One of the inevitable challenge in any data integration architecture is choosing the right loading technique. Push change data capture (CDC) is more than often not available. Full (re-)load, batch delta/daily load and incremental load (CDC pull) are potential candidates. In this post, I will describe a possible implementation of an incremental load using Talend. Only the relevant part for CDC will be described (no processing of the data).

Incremental load is an integration technique in which only the created/modified records since the last integration execution are loaded. This can be based on an auto-incremental key (append only) or a modification timestamp attribute. This technique is of particular interest for data synchronization between operational systems. The usage of this technique is more rare in data warehouse integration for which there are usually dependencies between multiple sources or entities within the same source and heavy transformations.

The idea is simple: the integration flow needs to persist the last “modification timestamp” processed, or it needs to be able to retrieve it back if the origin source system timestamp is transfered to the target.

In what follows, I have implemented the first solution (job screenshot at the end of the post). The last processed “modification timestamp” will be stored in the following table etl_jobs_delta_loading (SQL DDL for PostgreSQL).

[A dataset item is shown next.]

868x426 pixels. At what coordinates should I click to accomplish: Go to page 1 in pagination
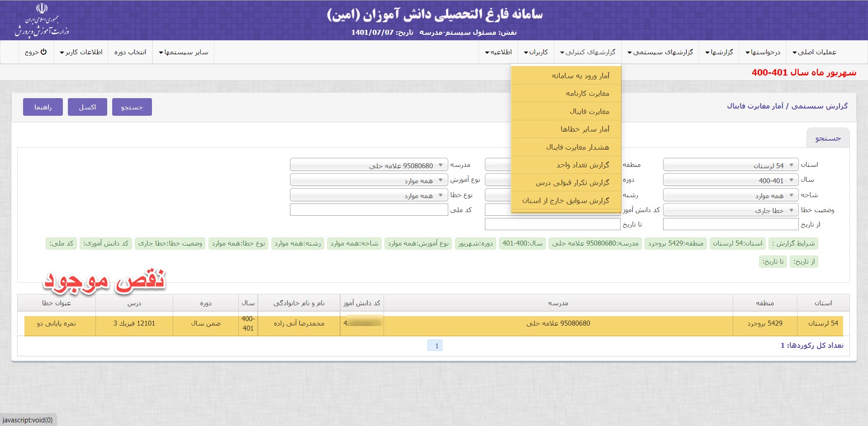coord(435,346)

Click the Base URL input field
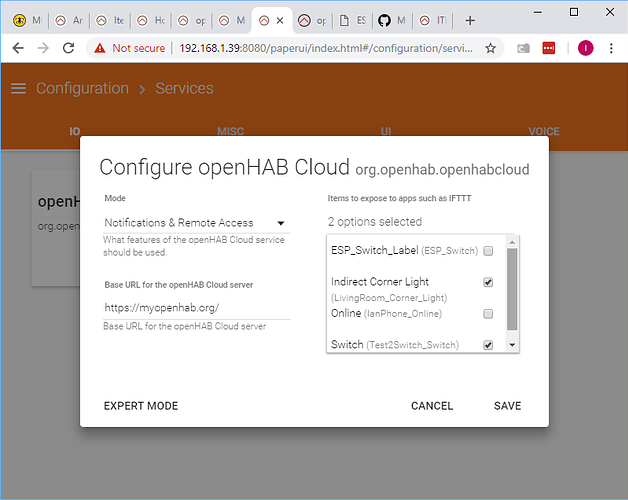(x=196, y=308)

CREATE TABLE monitoring.etl_jobs_delta_loading
(
id INTEGER DEFAULT nextval('monitoring.etl_jobs_delta_loading_id_seq'::regclass) NOT NULL,
job_name VARCHAR(500) NOT NULL,
loaded_until TIMESTAMP,
etl_execution_time TIMESTAMP,
execution_status VARCHAR(30)
);

Along with this piece of information, we store:

  • the name of the Talend job,
  • the execution status of the job (success or failure): if the job ends in failure, then the next execution needs to resume on the last timestamp (to re-run the failed integration).
  • the timestamp of the execution

The first step of the flow is to retrieve the last successfully integrated record timestamp (modification). To do so, we query our table:

SELECT
job_name,
max(loaded_until) as loaded_until
from monitoring.ETL_jobs_delta_loading
where job_name = \'"+jobName+"\'
and execution_status = '
success'
group by job_name ;

We need to persist this information in the flow using the GlobalMap and the tSetGlobalVar component. GlobalMap is a simple in-memory key-value store implemented as: java.util.HashMap<String, Object>. We also store the execution time of the job.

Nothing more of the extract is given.